Veritas Vision 2016 -- the first conference under the Veritas name since 2004 -- opened Tuesday with upgrades to NetBackup data protection software, a new software-based NAS application and cloud enhancements.

"We are back and we are happy to be here," said Veritas CEO Bill Coleman, addressing a conference hall filled with users and partners at the Aria Resort & Casino.

Integration plays a key role

Veritas Vision product news focused primarily on the vendor's flagship enterprise-level NetBackup backup software, including enhancements to on-premises and public cloud deployments and integration with other Veritas products.

NetBackup added support for Microsoft Azure cloud and open-source OpenStack clouds, to go with its previous Amazon Web Services (AWS) support.

NetBackup has been integrated with Veritas Resiliency Platform (VRP) 2.1, which can orchestrate the recovery of multiple virtual machines in multivendor hybrid clouds. VRP, which now also supports AWS, is an OEM product of Hewlett Packard Enterprise's disaster recovery as a service offering.

"Microsoft Azure (support) is coming next year," said Alex Sakaguchi, director of global solutions marketing at Veritas.

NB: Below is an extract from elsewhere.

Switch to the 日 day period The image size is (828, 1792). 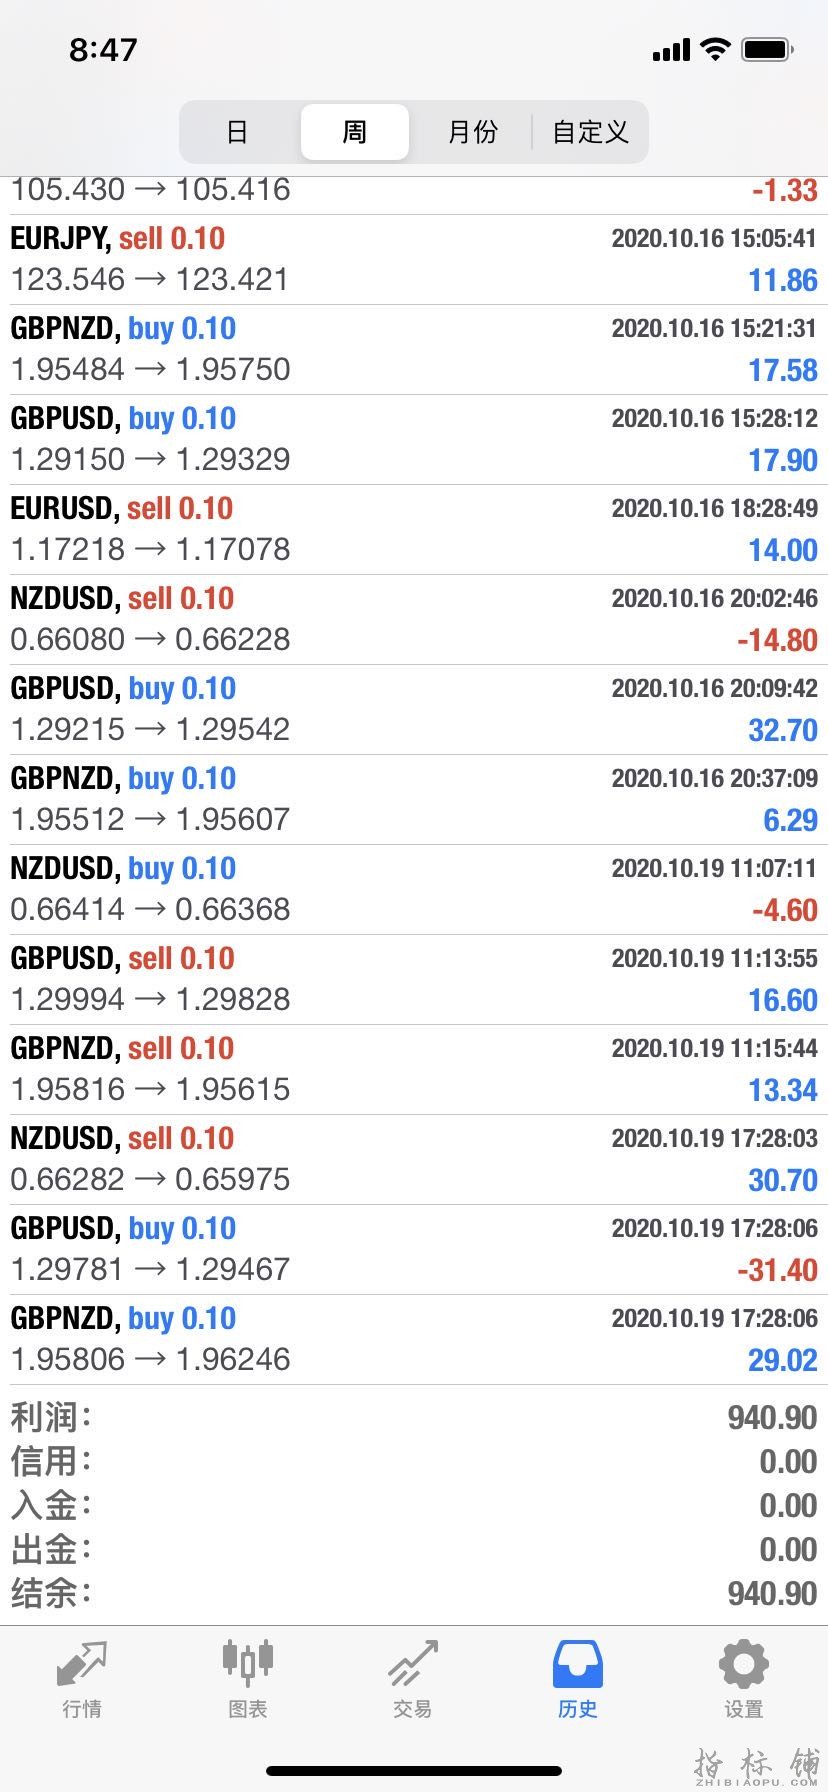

Veritas Vision product news focused primarily on the vendor's flagship enterprise-level NetBackup backup software.

Veritas executives say VRP will play a central role in the company's data management platform roadmap, with its ability to use metadata for action-based policies and orchestration.

NetBackup also has been integrated with the Veritas Information Map and Veritas' Velocity copy data management product. Information Map aggregates data and presents it visually. It will serve as a central piece of the company's move toward becoming a data management platform vendor. Information Map now is free with NetBackup installations.

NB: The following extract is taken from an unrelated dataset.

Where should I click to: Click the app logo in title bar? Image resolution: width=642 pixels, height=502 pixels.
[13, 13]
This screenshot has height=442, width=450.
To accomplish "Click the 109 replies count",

Veritas is working on integrating Information Map with its Enterprise Vault and Data Insight products as well as Box online file sharing software.

"We are creating an orchestration layer for so many parts of the environment," said Mike Palmer, senior vice president and general manager at Veritas.

The vendor also launched HyperScale for OpenStack at Veritas Vision. HyperScale serves as the compute piece to Veritas' overall data management platform. It supports open-source OpenStack for policy-based workload deployments to offload data backups and snapshots from compute resources, and live workload migrations during storage and network failure.

Another new product is Veritas Access, software-based NAS that works on commodity-based x86 server hardware and manages storage based on policies.

360-degree data management

Veritas became independent after it was sold by security giant Symantec in January to the Carlyle Group private equity firm for $7.4 billion. Following the split, Veritas is trying to establish itself as not just a data protection company but a player in the cloud and data management market.

The company's product roadmap laid out at Veritas Vision will focus on using VRP, Information Map and Velocity, along with Access and HyperScale, to build its data management platform.

"The next step in our journey is to offer 360-degree data management and that starts with visibility," Coleman said during his Veritas Vision keynote. "Visibility into data that allows you to take action."